Login

Initial Login with the Default User Name and Password

Once the ZMC has been downloaded and installed, log in with the default user name (admin) and password (admin). You should change the password as soon as possible to ensure ZMC security.

After entering the User Name and Password (Area 1 above), please click the Login Button to proceed further.

Choosing Lost your Password opens a dialog where you can enter your user name.

Click the Retrieve button to retrieve the new password by having it sent to the designated e-mail address.

Example 
Subject: from zmanda ZMC
You have requested a temporary password at ZMC at amandaserver.company.com
Here is your new password: ts19197ol
Login to ZMC at amandaserver.company.com with this password

Zmanda Network Authentication

When you log into the ZMC there is a second login screen to enter your credentials for the Zmanda Network. Use the same credentials for the account used to purchase your subscription. If there is a problem with the Zmanda Network login you won't be able to access the services provided by the Zmanda Network. If such a problem occurs, the dialog will include a Details... link that you can click to see further information why the login is failing. Please contact Zmanda Support if you continue to have problems with logging in to the Zmanda Network.

If there is no Internet connection, the rss2event service will fail to run. This service uses RSS to send security alerts and product information to the ZMC alerts window, another benefit of providing authentication credentials for the Zmanda Network.

Ensuring ZMC Security

You should take care to secure access to enterprise backup tools such as the Zmanda Management Console. Here is a list of some practices to help ensure that the ZMC and backups themselves are available only to authorized network administrators.

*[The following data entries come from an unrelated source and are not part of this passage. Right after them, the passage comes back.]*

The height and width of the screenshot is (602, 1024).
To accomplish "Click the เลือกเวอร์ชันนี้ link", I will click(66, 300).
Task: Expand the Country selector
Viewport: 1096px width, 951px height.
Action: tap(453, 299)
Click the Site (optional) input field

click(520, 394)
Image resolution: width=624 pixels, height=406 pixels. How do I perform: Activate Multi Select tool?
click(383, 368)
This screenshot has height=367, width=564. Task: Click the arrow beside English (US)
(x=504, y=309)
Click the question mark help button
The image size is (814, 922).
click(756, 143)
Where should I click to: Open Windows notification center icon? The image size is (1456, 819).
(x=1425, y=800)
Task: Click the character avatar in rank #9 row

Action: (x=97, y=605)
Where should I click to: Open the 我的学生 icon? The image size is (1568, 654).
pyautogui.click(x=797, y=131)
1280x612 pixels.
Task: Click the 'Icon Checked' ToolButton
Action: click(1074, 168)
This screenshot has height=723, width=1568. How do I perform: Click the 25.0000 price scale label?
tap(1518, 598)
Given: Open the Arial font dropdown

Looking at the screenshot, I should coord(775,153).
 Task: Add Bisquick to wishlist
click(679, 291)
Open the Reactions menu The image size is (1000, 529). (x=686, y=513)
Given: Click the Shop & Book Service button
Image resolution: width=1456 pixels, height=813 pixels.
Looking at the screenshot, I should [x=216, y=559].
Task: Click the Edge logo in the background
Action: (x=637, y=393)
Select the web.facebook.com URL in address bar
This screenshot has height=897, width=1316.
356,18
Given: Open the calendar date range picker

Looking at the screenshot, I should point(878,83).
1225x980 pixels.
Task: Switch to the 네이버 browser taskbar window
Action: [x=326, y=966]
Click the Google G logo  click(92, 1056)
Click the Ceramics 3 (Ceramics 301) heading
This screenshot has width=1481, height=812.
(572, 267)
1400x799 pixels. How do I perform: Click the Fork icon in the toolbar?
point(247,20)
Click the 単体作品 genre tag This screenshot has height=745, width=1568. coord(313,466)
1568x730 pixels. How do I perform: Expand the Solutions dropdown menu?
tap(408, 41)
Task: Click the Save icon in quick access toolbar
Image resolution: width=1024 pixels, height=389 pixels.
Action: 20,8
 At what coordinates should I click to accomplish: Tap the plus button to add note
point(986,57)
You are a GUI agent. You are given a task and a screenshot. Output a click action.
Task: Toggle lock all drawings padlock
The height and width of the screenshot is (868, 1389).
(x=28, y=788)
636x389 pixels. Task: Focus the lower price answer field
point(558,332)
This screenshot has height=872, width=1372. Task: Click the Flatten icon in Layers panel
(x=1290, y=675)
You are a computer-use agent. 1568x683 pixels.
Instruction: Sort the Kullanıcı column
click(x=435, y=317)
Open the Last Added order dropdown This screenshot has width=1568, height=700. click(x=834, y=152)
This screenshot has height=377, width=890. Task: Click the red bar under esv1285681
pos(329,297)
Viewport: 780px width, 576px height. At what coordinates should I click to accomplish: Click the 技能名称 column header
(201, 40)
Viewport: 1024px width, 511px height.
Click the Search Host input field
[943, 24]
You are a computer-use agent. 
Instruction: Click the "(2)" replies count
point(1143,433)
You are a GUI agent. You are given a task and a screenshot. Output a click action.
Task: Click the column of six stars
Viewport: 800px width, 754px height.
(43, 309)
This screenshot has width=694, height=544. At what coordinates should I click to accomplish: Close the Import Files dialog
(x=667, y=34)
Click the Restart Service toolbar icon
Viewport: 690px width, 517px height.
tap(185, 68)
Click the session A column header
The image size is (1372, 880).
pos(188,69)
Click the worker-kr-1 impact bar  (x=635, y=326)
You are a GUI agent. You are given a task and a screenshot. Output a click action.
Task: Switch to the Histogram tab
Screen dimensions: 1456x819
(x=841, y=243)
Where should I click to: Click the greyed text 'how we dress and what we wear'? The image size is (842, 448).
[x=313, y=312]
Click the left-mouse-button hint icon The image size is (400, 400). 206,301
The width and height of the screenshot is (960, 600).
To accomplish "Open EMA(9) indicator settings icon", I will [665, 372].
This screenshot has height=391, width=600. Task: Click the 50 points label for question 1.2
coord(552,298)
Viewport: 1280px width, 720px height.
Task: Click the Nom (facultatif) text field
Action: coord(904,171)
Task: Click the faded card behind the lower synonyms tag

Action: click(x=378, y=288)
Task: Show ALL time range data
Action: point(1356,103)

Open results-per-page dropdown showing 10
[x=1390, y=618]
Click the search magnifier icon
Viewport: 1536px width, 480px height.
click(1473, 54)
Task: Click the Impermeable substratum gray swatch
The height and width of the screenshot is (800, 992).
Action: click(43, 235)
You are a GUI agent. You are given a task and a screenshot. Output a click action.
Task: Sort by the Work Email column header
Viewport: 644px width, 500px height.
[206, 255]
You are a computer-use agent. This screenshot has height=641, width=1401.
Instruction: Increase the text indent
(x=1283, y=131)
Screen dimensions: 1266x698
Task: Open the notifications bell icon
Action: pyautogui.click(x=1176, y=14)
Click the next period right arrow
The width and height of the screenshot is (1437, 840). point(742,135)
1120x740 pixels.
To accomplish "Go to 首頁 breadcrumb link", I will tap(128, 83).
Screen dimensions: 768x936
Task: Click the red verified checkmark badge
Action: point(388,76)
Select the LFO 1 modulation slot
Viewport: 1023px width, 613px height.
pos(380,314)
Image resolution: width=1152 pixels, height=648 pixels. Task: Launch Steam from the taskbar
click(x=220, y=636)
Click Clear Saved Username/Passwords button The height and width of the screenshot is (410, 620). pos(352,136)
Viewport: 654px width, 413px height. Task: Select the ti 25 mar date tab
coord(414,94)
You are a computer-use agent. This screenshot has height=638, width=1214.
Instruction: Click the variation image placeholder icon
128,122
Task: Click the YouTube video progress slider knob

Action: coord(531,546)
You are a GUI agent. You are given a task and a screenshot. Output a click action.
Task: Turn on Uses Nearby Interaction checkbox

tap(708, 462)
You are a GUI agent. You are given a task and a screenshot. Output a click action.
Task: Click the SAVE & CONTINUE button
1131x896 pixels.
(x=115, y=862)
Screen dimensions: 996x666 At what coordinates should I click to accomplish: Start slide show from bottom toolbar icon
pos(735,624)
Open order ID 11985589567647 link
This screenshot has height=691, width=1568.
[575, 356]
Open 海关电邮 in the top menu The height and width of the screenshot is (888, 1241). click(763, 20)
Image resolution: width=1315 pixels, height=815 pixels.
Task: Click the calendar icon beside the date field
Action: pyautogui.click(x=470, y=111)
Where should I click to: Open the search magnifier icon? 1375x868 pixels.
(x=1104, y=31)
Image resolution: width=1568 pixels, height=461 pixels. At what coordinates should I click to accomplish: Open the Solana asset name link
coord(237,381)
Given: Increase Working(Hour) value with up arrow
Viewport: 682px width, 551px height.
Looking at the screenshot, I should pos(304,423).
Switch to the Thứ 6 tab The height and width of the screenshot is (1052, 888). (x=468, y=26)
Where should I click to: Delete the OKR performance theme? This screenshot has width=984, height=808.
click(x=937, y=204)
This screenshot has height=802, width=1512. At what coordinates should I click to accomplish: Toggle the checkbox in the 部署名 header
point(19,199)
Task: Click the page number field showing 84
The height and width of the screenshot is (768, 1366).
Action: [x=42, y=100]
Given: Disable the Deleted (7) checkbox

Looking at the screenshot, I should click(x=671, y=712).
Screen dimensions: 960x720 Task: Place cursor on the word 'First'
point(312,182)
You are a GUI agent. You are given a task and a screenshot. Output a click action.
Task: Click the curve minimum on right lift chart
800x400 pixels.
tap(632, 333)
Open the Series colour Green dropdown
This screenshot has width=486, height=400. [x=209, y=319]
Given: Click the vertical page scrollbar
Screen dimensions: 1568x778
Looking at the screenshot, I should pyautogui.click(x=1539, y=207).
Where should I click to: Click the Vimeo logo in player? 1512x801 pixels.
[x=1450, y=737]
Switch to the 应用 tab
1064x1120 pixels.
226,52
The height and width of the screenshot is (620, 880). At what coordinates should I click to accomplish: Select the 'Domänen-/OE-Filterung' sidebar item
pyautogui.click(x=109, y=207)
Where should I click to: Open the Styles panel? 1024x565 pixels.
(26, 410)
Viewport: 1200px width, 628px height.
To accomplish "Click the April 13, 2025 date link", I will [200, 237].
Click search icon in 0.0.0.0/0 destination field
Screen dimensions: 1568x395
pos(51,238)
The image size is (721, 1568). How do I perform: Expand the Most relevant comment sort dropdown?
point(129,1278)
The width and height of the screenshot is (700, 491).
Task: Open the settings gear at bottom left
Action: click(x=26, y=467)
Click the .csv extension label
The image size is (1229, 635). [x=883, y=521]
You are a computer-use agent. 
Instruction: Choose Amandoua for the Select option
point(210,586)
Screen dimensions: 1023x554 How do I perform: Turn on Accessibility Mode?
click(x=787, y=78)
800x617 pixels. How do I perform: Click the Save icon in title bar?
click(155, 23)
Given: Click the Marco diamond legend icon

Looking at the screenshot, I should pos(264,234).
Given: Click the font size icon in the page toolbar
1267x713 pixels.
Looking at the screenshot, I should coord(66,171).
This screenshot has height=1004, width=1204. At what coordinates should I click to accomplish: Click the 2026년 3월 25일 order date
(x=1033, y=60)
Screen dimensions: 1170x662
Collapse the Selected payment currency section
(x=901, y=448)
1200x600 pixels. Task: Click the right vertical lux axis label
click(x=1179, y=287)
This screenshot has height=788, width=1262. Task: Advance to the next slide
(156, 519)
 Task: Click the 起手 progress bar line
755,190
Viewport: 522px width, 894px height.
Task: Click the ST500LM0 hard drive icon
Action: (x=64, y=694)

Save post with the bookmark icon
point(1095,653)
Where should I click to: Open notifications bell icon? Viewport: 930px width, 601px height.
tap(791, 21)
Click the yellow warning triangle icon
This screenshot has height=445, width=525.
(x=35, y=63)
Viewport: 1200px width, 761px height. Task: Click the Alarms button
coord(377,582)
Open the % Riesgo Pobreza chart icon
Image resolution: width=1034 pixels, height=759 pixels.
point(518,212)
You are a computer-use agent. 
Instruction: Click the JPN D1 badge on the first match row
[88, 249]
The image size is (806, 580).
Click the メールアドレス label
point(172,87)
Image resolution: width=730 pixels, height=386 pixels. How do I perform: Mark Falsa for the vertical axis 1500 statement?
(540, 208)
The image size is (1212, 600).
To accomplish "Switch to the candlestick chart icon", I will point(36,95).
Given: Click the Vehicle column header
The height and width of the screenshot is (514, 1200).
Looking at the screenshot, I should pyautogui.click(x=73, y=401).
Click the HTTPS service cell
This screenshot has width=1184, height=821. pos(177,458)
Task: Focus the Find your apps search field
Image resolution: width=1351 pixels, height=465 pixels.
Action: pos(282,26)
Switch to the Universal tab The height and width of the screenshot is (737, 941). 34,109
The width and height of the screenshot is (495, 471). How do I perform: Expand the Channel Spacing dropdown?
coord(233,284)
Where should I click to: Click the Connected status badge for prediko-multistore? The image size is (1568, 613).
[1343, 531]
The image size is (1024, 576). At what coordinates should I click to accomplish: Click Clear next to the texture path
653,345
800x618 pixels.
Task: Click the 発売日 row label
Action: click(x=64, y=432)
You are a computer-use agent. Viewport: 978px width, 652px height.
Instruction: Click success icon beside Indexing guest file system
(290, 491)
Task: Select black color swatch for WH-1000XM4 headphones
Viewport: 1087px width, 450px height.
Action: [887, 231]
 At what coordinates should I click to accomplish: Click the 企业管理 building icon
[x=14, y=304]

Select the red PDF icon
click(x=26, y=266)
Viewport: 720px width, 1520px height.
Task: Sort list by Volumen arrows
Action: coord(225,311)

• When installing the ZMC, choose https rather than http for ZMC access. Use http only if the administrator, backup server, and all backup clients reside in a single network that is isolated from the internet. Install SSL certificates from a third party Certificate Authority (CA), or install a privately-generated and self-signed certificate. Using the SSL security model with a the appropriate certificate will prevent passwords and other sensitive data from being transmitted in plaintext over the network. If you use the Zmanda Management Console without such a certificate, all https communications between the users and the console (such as passwords) will be visible to anyone with a copy of the ZMC, regardless of account credentials. For details on generating a self-signed certificate, see this Zmanda Network Knowledgebase article.

• Change the password as soon as you log in to the default Admin account. Changing the password and ZMC user account administration is described here. Only create accounts on the backup server and the ZMC server for those trusted with the data processed by these systems.

• Use backup set ownership as a mechanism to limit access to the user data that is being backed up.

• Ensure that strong passwords (i.e. alpha and numerical, at least 8 characters) are in effect for all login accounts: ZMC accounts, and OS accounts for the backup and MySQL users.

• Enable backup encryption when using the ZMC to back up remote systems over the network. Take care to retain the encryption keys; if they are lost, the backup data will also be lost.

• Examine the zmc_audit logs regularly to ensure that unauthorized persons are not accessing the backup system. Examine the amfetchandresolve entries with special care, as they can show if unauthorized restores are occuring. To find all the restore operations that have been audited, log on to the ZMC server as root, then enter the following command:

grep amfetchandresolve /opt/zmanda/amanda/logs/zmc_audit.log

which will return something like the following if any restores have been executed:

2008-05-07|06:12:51|admin|johnsmith|INSERT INTO task_management (command_in,command_arg,task_name,user_id,configuration_id,status) 
VALUES ('/opt/zmanda/amanda/bin/amfetchandresolve', '--config \'johnsmith\' --client \'localhost\' --diskdev \'/tmp/mait\' --option 
\'KEEP_ORIGINAL\' --temp_dir \'/tmp\' --rs true', 'Restore', '1', '26', 'Initializing')|SUCCEEDED

If johnsmith is not a valid user with administration privileges, or there are restores in the log unexpected by the real-life John Smith, you should change the ZMC account passwords because this is evidence of a security breach.

• Add the following line to the inetd or xinetd (Solaris and MacOSX) configuration file installed on any backup clients:

only_from amanda_server

where amanda_server is the fully-qualified domain name of the backup server used by the client. More detailed instructions on securing bsd/tcp/udp connections can be found here.

In addition to these precautions, you should review the overall security of your network and follow the best practices for the industry.